Friday, September 3, 2010

Mesrine: Public Enemy #1 (***1/4)

Picking up about where Mesrine: Killer Instinct left off, this is nonetheless a different film than its predecessor. You don’t particularly need to have seen part one to make sense of part two, and in fact there is hardly any character overlap, save Jacques Mesrine (Vincent Cassel) himself. Here Mesrine is no longer the angry young man. He is older and has settled into a career, albeit as a bank robber only dabbling in other crimes. He is still capable of violence but it seems more measured. He reserves most of his hatred for the police and those running France’s maximum-security prisons. He believes himself to have a credo, to be a man of his word even as he publishes an exaggerated memoir aimed at increasing his fame and notoriety.

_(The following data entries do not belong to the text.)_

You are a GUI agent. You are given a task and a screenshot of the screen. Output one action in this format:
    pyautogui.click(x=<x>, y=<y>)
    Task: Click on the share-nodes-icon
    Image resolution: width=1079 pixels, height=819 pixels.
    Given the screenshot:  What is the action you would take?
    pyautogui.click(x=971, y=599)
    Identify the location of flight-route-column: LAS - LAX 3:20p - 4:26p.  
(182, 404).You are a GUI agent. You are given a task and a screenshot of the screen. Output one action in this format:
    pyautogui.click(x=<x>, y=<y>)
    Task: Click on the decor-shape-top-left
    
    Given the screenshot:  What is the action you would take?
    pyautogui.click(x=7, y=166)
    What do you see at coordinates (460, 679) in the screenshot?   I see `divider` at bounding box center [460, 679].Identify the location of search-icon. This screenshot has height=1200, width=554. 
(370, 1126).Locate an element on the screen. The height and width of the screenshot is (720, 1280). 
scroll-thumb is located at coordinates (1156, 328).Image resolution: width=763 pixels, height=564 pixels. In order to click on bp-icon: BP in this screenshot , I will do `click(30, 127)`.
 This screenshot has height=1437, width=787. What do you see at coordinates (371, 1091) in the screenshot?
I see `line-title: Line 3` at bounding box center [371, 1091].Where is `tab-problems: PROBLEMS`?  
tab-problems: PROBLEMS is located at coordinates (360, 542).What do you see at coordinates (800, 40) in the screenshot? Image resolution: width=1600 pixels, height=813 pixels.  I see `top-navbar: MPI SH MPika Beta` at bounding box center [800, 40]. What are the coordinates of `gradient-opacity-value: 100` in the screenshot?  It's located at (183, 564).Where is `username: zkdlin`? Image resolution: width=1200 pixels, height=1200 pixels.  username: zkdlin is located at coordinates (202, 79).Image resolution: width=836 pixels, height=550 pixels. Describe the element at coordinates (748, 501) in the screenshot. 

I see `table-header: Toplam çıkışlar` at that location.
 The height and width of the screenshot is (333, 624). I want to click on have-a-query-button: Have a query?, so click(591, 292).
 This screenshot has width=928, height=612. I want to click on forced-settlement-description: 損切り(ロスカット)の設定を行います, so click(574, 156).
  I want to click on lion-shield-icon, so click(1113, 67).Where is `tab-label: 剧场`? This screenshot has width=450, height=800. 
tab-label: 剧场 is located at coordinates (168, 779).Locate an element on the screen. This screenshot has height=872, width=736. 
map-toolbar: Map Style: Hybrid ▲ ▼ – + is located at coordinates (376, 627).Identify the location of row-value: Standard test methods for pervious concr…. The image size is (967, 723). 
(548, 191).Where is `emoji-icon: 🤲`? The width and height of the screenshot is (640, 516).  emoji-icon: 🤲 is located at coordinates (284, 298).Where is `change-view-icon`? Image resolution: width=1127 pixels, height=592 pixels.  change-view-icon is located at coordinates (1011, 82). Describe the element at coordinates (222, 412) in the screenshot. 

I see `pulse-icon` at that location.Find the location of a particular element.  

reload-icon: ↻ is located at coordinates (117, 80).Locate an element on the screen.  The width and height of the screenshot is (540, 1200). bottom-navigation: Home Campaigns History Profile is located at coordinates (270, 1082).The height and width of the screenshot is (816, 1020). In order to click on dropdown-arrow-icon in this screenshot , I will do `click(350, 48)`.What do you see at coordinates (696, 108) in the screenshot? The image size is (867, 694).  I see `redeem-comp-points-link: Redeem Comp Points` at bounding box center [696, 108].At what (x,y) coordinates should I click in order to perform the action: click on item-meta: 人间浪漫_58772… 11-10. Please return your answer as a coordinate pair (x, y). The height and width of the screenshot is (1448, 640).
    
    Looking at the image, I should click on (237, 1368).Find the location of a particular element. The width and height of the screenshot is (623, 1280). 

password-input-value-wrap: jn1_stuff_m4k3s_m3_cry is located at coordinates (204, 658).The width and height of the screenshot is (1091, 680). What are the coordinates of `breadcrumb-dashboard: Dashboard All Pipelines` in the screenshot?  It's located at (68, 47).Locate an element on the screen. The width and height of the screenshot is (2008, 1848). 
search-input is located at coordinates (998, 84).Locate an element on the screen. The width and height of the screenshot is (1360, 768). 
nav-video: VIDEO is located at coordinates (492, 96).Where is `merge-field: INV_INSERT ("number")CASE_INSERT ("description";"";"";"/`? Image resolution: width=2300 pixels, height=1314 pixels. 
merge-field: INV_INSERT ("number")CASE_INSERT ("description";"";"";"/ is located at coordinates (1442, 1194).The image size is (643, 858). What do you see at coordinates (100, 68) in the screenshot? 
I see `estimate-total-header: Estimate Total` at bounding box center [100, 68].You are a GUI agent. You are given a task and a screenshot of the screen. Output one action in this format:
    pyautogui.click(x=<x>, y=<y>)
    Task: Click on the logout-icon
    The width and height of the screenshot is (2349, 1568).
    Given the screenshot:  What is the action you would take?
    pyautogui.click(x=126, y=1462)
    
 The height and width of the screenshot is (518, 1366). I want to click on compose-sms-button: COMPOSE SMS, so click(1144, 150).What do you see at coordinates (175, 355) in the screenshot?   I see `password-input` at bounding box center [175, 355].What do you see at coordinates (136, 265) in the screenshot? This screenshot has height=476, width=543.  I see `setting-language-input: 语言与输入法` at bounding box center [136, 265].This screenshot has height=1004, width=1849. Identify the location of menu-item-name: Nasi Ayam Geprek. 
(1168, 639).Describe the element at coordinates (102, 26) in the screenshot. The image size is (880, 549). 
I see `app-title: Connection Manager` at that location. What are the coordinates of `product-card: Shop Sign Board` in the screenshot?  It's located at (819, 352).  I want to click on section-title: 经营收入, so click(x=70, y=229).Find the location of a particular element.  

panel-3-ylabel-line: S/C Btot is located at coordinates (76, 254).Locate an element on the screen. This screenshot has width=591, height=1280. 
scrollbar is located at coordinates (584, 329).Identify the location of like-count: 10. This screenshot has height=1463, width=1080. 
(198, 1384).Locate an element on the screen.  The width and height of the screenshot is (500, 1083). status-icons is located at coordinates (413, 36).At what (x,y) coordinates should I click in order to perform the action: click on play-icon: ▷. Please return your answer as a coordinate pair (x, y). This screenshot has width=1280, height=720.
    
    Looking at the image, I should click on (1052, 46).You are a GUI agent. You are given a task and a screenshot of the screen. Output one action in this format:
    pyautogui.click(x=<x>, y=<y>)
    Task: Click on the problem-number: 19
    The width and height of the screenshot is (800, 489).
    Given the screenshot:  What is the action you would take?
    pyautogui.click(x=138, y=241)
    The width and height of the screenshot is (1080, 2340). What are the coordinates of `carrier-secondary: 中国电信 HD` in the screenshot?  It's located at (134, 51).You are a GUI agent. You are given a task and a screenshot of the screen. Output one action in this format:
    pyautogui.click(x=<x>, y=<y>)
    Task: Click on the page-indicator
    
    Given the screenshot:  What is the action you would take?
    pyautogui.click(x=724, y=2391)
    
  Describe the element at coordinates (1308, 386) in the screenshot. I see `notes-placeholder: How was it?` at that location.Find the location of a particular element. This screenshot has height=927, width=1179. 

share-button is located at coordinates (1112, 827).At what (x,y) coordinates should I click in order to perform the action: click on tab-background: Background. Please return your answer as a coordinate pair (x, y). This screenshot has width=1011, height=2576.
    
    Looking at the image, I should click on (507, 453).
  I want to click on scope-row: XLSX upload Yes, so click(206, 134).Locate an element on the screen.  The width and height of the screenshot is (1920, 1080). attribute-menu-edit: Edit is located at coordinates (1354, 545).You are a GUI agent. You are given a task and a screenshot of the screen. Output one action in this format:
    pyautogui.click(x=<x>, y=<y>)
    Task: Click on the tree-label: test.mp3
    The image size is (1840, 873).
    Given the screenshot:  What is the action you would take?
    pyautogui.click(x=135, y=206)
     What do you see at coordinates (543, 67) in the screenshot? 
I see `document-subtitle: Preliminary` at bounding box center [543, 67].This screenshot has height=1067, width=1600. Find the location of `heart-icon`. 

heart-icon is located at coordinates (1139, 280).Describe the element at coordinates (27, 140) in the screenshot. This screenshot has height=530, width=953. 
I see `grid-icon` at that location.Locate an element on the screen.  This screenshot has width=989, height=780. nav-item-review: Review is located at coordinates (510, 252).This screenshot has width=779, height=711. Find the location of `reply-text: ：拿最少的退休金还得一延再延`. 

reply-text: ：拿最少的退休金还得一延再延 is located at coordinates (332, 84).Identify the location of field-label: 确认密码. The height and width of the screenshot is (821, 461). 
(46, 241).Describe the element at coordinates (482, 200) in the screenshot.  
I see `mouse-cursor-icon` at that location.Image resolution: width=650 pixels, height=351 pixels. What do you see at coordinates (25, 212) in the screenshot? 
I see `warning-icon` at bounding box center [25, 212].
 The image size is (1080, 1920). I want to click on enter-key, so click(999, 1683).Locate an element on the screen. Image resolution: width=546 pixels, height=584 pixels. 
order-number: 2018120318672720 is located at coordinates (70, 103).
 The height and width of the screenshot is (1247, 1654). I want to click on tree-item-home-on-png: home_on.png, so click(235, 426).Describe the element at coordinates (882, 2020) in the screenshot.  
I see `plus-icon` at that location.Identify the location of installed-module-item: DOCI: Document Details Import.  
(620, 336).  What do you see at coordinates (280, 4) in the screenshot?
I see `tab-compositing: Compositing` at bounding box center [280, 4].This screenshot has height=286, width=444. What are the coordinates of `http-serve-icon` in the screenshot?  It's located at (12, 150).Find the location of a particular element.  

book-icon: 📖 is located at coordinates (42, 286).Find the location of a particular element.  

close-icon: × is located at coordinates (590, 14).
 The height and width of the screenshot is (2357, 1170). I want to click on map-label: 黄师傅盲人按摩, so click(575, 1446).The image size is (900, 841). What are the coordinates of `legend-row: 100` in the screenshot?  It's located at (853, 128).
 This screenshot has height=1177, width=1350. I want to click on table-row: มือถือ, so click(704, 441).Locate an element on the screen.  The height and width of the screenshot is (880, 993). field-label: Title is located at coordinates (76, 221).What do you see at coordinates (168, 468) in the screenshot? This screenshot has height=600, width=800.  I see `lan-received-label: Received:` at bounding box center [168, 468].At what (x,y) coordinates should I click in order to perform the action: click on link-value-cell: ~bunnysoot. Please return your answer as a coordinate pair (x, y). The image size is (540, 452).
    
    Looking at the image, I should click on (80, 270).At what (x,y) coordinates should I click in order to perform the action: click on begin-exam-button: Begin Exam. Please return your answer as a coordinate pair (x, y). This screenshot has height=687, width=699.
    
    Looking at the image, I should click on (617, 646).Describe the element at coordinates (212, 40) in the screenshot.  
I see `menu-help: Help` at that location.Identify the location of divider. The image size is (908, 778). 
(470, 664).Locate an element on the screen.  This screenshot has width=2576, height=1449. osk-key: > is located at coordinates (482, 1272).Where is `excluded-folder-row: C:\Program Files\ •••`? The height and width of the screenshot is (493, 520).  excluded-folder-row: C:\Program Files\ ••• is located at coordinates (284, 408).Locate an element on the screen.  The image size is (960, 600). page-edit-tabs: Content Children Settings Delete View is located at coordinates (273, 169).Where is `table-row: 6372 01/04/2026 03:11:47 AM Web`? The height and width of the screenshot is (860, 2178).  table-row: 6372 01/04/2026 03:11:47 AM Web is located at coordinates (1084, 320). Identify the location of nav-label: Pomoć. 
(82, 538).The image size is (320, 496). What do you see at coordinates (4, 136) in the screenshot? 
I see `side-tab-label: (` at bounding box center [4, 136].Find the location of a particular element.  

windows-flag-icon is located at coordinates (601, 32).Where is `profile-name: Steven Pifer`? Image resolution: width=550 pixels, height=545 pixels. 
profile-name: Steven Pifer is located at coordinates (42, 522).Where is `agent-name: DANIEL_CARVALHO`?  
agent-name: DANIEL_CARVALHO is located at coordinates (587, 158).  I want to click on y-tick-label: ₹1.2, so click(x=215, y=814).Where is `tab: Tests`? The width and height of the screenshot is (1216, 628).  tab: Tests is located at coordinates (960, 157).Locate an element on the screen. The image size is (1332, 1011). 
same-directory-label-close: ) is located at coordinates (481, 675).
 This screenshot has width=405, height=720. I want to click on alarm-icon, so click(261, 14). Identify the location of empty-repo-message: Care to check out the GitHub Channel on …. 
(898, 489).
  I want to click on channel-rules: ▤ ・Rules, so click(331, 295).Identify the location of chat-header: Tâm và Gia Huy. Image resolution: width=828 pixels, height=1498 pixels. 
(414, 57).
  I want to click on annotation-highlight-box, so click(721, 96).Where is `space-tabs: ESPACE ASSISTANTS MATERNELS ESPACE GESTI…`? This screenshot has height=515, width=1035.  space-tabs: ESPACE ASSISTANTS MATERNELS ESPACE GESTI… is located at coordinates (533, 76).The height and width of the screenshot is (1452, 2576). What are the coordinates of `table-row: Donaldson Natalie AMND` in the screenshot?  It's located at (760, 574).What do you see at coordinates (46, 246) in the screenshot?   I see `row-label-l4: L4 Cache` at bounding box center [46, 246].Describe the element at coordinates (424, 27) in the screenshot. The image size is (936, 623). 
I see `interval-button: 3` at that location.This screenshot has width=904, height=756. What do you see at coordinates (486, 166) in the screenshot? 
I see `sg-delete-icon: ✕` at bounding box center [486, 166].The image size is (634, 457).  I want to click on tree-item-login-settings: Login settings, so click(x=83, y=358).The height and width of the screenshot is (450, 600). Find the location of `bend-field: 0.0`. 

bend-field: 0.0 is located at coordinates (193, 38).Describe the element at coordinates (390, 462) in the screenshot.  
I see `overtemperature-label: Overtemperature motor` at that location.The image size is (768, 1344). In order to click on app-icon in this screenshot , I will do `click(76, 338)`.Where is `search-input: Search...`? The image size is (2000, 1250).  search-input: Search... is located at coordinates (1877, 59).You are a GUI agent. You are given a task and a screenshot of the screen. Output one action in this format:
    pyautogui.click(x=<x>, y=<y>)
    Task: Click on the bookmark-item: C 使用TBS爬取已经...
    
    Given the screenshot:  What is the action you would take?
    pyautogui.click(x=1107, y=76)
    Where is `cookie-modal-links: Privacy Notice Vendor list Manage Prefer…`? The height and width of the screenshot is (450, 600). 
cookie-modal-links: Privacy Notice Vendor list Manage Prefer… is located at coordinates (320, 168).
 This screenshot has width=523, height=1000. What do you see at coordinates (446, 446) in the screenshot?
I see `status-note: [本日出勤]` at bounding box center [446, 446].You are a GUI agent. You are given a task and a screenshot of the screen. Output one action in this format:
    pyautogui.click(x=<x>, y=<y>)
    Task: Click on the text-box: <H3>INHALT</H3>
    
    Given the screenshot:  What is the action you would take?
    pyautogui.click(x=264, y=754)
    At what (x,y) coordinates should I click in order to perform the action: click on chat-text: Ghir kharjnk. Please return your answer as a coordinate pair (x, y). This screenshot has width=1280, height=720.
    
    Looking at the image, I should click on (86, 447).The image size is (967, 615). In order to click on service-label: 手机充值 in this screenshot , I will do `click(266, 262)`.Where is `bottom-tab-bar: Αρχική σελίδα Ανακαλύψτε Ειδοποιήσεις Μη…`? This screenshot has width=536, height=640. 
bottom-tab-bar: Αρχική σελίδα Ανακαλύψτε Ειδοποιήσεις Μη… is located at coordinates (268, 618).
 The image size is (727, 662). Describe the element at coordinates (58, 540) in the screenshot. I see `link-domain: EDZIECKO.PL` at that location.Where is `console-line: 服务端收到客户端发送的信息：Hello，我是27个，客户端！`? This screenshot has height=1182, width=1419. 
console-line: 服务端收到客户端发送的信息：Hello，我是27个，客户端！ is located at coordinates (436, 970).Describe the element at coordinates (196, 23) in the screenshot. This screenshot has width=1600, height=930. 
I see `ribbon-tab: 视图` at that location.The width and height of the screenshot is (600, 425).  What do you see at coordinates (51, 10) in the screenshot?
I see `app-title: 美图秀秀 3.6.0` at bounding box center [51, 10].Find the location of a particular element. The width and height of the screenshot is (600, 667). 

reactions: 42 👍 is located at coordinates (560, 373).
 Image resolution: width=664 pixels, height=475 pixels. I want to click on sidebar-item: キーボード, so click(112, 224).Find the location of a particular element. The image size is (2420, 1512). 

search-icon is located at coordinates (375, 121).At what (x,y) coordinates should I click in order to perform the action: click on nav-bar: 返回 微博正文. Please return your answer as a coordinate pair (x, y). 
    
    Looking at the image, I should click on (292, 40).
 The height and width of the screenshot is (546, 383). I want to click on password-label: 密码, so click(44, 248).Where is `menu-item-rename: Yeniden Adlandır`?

Lacking some of the vitality of Killer Instinct, this installment is nearly a character study, though its prison-escape sequence bests the one in the first film, and there are multiple shootouts. Here his penchant for disguises is more prominent. Like the first film, this one starts off with his death in 1979. Since it begins in 1973, it doesn’t skip ahead in time as much. It’s still episodic, but less so. Unlike the first film, this ends where it begins, with the police killing Mesrine. We now see this, for the first time, from the viewpoint of the police, a clever reminder that, to them, this was no master criminal, no gentleman bandit, but a thug they were determined to take down.